While being away from home isn’t uncommon for the Patriots - just think about all those Super Bowl trips - Tom Brady believes each excursion takes on its own feel, its own flavor and - eventually - its own meaning.

Back in 2014, the Pats went from playing in Green Bay and losing to the Packers straight to San Diego for a week on the West Coast prior to a rousing victory over the Chargers. That week, many players said in the aftermath, helped propel the team to great heights,.  You’ll recall, that season ended in grand fashion, a triumph in Super Bowl 49 over Seattle, at the time - and maybe still - the greatest Super Bowl ever played.

“I think all these experiences are pretty unique,” Brady said Friday from Falcon Stadium at the Air Force Academy. “That was a very unique experience. This is different.”

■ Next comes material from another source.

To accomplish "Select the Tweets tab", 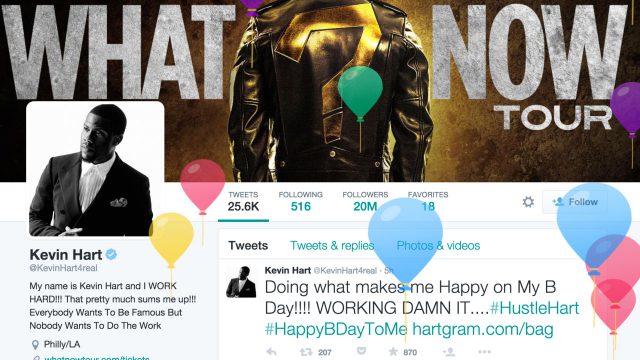I will coord(248,245).
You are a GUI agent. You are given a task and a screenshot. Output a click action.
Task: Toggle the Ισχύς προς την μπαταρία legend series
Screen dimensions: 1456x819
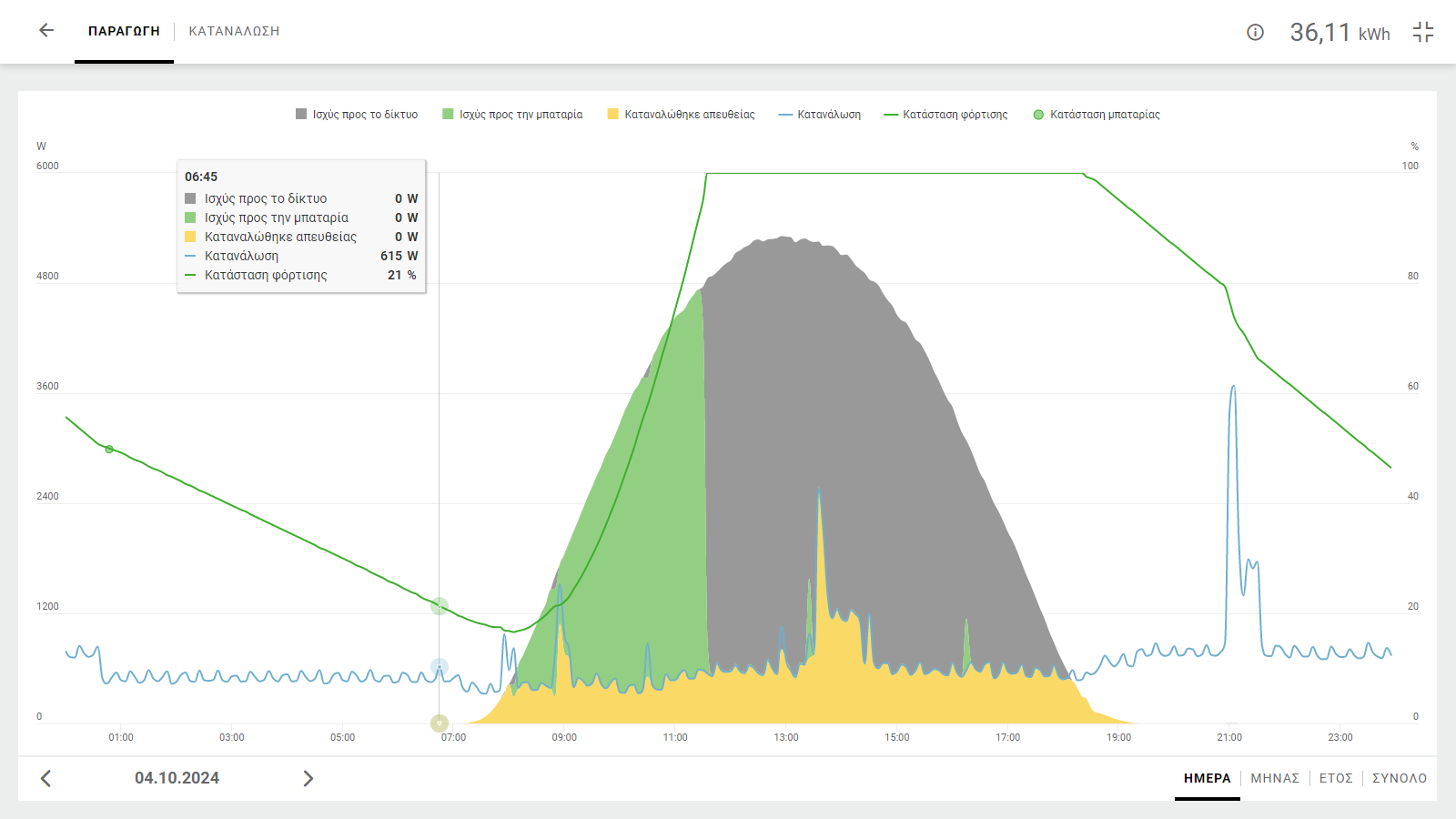point(512,115)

Brady spoke about the number of stops the Pats have and will have to make on this trip - from Denver to Colorado Springs then on to Mexico City Saturday before a Sunday night return to Foxboro and their own beds for the first time in 10 nights.

“When you’re on the road like this, there’s less to do,” he said. “You know my family is not here, my kids aren’t here. There’s nobody telling me what I did wrong in the house. It’s just being at home and now it’s being here and trying to figure out a way to win a game.”

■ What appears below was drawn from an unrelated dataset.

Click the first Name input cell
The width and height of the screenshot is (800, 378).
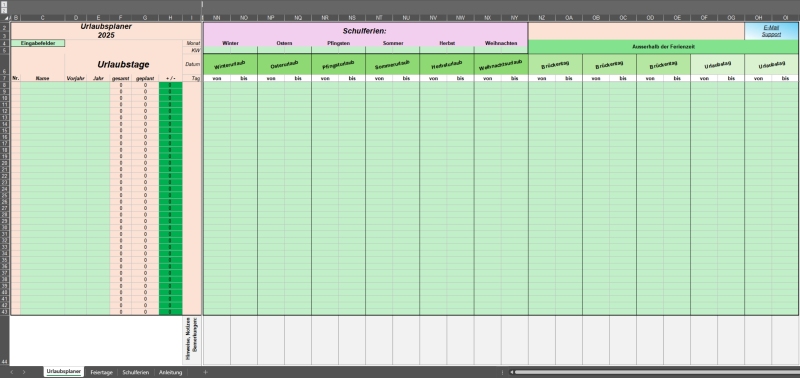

Brady quickly smoothed over any possible ill-will at home - why make Gisele mad? - smiling and saying “I didn’t mean that so I’ll take it back.”

Kidding aside, the 40-year old signal caller seemed pleased with the work the Patriots have put in during this long trip. A week of team-bonding can’t be a bad thing, especially for a group that seems to be hitting it’s stride both on and off the field. There’s the five wins in a row and also a locker room that has a better understanding of one another than it did during the first month of the season. But Brady is not ready to make any grand proclamations. That just wouldn’t be his style.

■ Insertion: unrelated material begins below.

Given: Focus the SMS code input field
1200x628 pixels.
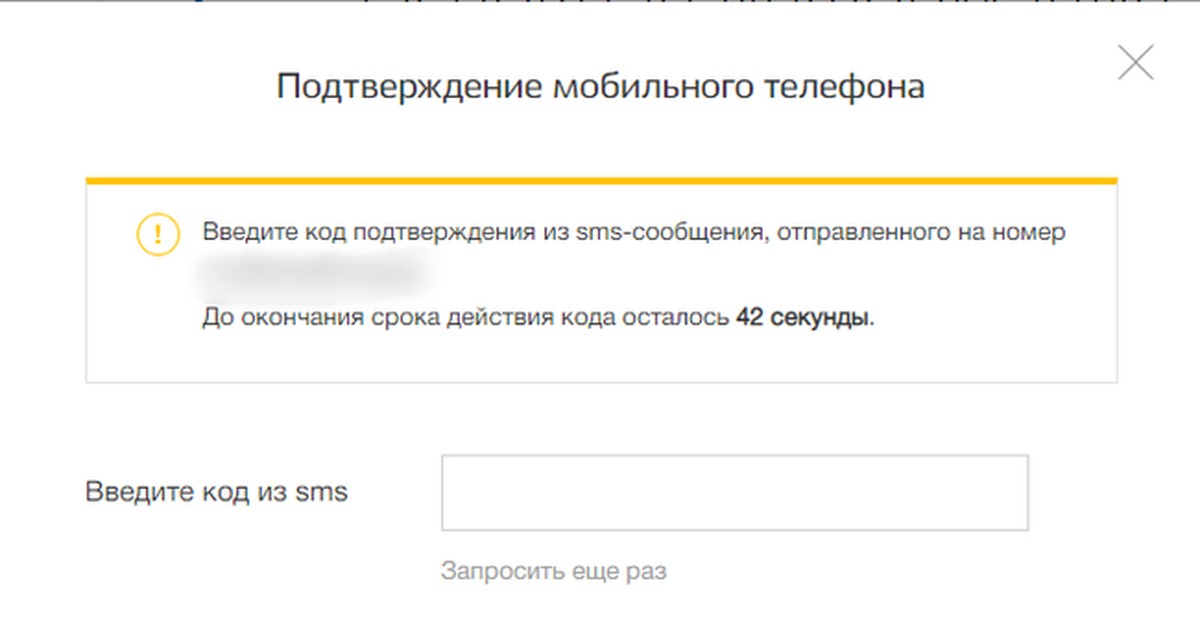Looking at the screenshot, I should click(734, 493).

“I think it’s still work in progress,” he said of team chemistry. “You look at still adding a player like Marty (Bennett) last week. Things are always changing and evolving. We’re still trying to figure out what we’re doing well and after 8 or 9 weeks, you start to figure those things out. Now we have to work hard at those things, try to really own them, and use them going forward to try and win the most important games. We have a lot of important games coming up, starting with this one. Hopefully we can play our best football going forward.”

Brady said he’s been fired up for this game with the Raiders south of the border ever since the schedule was released all those months ago.

“I’ve never been to Mexico City,” he said. “It’s been a game you kind of look forward to. We’re playing against a really good football team in a pretty cool environment. It will be very memorable. I think everyone is excited.”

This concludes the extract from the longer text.